:: INFORMATION SHOWN ::
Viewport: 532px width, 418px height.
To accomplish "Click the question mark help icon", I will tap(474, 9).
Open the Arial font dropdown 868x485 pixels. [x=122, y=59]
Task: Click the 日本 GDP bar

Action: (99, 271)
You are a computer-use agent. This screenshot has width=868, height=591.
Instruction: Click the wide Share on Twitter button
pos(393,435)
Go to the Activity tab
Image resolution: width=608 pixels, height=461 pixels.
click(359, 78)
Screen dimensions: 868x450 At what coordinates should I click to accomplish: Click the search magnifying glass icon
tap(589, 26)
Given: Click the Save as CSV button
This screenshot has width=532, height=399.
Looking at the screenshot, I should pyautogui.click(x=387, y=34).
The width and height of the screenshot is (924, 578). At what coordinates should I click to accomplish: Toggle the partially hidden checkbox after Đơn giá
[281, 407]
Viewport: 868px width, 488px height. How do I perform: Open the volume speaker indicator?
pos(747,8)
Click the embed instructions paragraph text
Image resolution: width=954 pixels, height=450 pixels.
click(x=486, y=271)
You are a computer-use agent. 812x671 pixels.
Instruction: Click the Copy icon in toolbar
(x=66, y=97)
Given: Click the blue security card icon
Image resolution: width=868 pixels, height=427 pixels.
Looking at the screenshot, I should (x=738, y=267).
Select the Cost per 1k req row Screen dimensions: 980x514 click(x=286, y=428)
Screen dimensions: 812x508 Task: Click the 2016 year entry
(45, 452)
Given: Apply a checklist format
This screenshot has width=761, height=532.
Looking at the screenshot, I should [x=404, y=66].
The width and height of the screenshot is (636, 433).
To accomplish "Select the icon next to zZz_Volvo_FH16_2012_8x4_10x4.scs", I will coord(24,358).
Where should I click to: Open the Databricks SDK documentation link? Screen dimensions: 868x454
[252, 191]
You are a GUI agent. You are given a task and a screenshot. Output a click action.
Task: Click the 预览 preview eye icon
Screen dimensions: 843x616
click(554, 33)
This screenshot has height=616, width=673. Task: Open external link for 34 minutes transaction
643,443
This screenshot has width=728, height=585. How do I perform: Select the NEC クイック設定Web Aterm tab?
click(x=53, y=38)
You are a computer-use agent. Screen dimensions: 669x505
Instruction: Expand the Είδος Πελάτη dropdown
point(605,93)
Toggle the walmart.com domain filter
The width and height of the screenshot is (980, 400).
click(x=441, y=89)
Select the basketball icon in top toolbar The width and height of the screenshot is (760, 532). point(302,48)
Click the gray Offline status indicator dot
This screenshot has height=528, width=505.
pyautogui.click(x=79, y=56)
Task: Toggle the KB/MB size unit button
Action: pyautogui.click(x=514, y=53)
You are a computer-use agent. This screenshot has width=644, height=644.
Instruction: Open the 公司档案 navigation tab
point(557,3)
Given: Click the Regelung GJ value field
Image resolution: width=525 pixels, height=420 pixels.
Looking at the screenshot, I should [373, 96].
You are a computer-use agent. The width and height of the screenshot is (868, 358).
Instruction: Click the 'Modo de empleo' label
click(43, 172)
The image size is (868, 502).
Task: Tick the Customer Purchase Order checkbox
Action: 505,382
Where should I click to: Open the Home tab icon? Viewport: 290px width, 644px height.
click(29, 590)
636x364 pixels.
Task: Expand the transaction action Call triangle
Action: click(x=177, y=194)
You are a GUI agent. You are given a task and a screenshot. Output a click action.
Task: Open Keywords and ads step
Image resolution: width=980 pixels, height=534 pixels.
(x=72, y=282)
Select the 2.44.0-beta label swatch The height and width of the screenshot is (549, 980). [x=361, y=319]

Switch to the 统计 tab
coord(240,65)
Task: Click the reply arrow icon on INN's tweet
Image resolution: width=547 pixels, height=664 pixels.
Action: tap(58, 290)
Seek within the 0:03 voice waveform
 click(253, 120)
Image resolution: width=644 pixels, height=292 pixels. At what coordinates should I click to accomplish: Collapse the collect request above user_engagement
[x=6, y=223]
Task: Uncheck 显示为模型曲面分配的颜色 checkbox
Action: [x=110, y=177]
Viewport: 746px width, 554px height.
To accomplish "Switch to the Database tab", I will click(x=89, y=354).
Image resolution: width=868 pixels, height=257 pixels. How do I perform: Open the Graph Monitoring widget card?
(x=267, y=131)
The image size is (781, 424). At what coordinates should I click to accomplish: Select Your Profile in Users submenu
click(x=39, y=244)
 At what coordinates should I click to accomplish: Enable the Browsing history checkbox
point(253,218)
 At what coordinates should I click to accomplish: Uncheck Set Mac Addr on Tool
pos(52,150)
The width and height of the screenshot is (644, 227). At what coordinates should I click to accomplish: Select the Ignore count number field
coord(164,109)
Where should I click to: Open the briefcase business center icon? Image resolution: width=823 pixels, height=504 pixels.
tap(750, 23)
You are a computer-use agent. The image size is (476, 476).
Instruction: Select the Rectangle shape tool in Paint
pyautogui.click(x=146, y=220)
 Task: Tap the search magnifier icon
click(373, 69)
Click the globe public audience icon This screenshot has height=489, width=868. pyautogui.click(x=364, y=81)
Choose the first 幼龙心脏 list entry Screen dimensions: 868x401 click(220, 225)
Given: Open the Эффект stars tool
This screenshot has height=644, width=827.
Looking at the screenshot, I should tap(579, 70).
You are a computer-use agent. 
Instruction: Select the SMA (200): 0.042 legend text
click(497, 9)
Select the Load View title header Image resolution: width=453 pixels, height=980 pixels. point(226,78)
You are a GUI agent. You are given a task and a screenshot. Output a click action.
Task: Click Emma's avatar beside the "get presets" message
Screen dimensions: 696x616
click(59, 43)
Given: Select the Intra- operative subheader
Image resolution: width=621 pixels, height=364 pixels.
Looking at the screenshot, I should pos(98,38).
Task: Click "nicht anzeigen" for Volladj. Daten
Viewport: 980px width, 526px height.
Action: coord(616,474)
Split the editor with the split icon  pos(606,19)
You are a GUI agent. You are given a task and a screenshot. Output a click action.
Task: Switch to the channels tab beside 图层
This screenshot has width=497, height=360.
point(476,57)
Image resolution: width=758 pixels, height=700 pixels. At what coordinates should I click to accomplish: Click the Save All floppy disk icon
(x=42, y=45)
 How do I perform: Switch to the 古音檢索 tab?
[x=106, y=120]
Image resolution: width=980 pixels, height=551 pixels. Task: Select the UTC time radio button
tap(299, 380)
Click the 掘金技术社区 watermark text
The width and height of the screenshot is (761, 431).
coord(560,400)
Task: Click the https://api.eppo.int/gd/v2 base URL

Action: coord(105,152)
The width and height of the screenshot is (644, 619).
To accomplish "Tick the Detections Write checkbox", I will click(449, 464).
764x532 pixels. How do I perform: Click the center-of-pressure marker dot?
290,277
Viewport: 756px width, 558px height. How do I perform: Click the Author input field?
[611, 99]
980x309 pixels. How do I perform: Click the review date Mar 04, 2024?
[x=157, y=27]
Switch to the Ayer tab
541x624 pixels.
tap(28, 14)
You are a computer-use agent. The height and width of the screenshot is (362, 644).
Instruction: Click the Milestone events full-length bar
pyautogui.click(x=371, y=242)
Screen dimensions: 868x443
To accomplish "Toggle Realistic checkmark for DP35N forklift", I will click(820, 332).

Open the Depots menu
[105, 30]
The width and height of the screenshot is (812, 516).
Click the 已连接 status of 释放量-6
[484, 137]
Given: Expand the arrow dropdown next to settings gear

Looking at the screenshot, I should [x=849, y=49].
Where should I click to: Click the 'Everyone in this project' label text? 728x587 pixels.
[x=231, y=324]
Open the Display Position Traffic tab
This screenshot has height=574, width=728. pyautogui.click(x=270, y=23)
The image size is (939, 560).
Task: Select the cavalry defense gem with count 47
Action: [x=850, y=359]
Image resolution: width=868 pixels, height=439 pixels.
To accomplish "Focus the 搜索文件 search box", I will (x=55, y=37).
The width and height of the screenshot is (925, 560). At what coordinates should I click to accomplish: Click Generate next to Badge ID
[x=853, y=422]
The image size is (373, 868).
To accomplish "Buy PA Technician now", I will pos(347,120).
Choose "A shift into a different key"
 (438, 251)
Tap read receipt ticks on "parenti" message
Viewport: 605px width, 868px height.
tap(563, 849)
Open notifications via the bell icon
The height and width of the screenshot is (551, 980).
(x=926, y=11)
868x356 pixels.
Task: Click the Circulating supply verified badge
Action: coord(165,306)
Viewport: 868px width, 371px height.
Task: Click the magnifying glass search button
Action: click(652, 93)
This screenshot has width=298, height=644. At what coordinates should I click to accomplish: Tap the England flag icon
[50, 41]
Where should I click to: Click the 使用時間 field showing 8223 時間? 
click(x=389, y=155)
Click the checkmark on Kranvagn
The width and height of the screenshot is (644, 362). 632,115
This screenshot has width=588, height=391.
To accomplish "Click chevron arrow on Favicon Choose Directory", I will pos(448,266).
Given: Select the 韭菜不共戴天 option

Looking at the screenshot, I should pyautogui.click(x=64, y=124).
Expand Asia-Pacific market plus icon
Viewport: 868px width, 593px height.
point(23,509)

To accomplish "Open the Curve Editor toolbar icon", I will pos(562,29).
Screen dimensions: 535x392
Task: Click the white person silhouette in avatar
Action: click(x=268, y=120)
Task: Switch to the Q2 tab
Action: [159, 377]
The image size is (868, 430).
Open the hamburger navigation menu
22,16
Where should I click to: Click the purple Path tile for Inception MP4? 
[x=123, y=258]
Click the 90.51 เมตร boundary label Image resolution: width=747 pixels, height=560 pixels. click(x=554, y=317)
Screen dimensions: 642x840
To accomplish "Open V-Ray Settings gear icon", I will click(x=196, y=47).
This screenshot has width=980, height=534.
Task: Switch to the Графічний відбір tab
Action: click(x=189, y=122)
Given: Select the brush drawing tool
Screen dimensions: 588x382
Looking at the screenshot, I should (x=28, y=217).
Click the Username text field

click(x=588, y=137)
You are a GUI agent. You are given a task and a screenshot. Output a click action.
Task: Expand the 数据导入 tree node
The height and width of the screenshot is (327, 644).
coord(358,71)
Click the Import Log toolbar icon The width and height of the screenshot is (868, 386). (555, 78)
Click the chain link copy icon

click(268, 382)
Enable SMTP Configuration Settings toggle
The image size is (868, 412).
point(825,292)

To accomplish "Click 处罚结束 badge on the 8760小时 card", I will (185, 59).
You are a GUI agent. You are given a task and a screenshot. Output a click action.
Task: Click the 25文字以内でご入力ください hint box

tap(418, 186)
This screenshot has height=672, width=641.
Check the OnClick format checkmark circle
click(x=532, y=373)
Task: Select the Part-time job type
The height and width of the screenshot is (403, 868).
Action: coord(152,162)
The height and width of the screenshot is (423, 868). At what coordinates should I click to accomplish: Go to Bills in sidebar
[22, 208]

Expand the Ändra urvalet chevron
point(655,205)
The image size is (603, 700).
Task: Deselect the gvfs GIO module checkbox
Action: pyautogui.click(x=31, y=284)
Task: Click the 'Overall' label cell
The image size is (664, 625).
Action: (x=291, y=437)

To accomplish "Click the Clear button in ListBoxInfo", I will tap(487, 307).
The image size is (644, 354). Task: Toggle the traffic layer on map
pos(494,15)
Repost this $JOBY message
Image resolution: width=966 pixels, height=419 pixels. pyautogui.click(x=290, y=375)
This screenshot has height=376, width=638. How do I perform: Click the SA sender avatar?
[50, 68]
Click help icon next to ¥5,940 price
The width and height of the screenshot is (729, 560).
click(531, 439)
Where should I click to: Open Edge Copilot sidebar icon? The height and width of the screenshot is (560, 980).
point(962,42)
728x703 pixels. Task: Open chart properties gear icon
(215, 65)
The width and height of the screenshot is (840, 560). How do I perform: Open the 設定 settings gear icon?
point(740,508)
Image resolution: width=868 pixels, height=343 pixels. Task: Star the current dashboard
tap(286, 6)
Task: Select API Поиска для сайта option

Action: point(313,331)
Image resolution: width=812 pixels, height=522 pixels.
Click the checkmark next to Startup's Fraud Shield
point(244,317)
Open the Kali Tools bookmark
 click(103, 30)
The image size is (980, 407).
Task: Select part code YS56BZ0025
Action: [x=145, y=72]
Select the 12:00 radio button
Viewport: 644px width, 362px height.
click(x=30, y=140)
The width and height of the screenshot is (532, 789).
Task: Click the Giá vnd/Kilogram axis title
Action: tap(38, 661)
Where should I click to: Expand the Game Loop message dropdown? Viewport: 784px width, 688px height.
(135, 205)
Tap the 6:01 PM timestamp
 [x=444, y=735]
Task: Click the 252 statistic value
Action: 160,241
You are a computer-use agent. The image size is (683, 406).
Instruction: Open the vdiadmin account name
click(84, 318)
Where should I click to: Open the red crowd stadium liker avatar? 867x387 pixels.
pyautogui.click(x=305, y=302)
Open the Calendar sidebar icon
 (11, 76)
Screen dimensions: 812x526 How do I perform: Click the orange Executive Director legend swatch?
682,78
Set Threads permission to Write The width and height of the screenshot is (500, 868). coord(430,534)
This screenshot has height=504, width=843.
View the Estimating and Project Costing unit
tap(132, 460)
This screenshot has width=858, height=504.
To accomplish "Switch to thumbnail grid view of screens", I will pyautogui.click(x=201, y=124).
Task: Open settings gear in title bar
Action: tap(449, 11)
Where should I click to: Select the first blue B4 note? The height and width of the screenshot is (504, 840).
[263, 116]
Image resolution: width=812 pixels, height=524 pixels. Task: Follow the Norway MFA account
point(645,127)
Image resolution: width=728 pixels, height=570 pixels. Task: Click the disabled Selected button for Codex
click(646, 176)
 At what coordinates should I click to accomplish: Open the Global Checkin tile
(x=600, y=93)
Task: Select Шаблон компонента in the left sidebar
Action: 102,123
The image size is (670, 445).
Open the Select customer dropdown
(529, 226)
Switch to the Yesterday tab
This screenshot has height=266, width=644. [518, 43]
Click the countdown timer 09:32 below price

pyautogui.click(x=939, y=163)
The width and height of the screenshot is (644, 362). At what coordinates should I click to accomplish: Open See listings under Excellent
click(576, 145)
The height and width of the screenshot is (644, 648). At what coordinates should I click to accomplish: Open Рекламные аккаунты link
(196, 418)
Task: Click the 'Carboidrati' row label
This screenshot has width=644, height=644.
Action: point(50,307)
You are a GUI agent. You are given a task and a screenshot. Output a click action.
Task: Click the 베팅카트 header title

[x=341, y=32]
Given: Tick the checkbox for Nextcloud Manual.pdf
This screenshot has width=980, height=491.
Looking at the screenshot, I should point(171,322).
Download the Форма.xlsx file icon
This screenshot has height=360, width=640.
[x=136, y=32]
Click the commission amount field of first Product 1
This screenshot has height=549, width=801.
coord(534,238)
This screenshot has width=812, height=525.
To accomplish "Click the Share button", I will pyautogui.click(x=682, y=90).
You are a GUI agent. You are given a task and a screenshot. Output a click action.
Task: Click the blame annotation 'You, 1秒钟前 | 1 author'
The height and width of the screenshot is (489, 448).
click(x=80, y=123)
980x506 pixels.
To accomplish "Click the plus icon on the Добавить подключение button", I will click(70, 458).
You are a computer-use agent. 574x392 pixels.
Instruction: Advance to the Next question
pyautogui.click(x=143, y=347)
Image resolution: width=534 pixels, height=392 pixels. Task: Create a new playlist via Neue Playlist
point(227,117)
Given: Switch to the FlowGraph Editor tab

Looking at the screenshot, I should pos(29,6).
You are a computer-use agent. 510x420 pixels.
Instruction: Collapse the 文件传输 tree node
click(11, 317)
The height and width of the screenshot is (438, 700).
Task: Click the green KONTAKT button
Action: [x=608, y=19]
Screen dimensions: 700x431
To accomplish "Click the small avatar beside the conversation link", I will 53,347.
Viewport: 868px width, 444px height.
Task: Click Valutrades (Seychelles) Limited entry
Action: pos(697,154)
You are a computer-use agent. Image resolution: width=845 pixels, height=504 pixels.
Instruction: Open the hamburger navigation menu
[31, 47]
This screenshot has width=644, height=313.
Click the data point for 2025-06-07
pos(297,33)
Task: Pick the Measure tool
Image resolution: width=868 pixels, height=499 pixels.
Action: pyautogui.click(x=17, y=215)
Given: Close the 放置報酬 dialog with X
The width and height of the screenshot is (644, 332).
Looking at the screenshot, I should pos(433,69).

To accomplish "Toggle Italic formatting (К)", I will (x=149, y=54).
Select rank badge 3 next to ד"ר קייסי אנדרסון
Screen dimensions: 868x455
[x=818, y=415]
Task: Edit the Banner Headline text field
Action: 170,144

:: WORK TO COMPLETE ::
Of the lines above, show those in which "Write" appears.

:: COMPLETED EXERCISE ::
To accomplish "Tick the Detections Write checkbox", I will click(449, 464).
Set Threads permission to Write The width and height of the screenshot is (500, 868). coord(430,534)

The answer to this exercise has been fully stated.